The book is divided into three parts. Part I begins with an explanation of why everything became so chaotic and complicated. Part II offers advice on how businesses can do the right thing, which includes dealing with building stakeholder trust, tackling corruption, understanding the human element, dealing with transparency without worsening the situation, and tackling corporate political responsibility. Part III provides advice on corporate leadership into the future. Taylor argues this requires a more curious and dynamic corporate culture that eschews top-down control and values ethical leadership in the C-suite, which has appropriate checks and balances.
Long gone are the days when you were on a first-name basis with the local hardware store owner. We live in a world of trillion-dollar companies that create vast social and material value; however, both large and small companies are increasingly pulled in contradictory and chaotic directions. A company that attempts to serve everyone will likely fail in fulfilling its most important mission: serving its customers. This is where many will take issue with the author.
She wastes no time disputing Milton Friedman’s claim that the social responsibility of business is to maximize profit within the boundaries of the law. This comes from both Capitalism and Freedom and his famous 1970 New York Times essay where he argues:
‘The short‐sightedness is also exemplified in speeches by businessmen on social responsibility. This may gain them kudos in the short run. But it helps to strengthen the already too prevalent view that the pursuit of profits is wicked and immoral and must be curbed and controlled by external forces. Once this view is adopted, the external forces that curb the market will not be the social consciences, however highly developed, of the pontificating executives; it will be the iron fist of Government bureaucrats. Here, as with price and wage controls, businessmen seem to me to reveal a suicidal impulse.’
Ironically, in 1970, Milton Friedman predicted the chaotic environment in which corporations find themselves today. Most of the anecdotes Taylor documents throughout the book are occurring because we did not heed Milton Friedman’s advice.

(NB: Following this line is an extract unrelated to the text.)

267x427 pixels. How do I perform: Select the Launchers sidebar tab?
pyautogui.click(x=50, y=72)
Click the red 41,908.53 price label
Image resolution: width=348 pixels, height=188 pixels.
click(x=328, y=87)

Taylor is correct that businesses are pulled in too many directions and cannot possibly be all things to all people. The Coasian theory of the firm is not dead—the firm has boundaries regarding what it can accomplish based on transactions costs. Yet, throughout the book, a tension remains regarding what the author would like corporations to accomplish and the clear absurdity of what firms face today from every angle. She is correct when she argues that focusing on human beings, fostering a corporate culture of respect with open feedback loops, thwarting corruption, and overcoming executive blind spots are immensely important.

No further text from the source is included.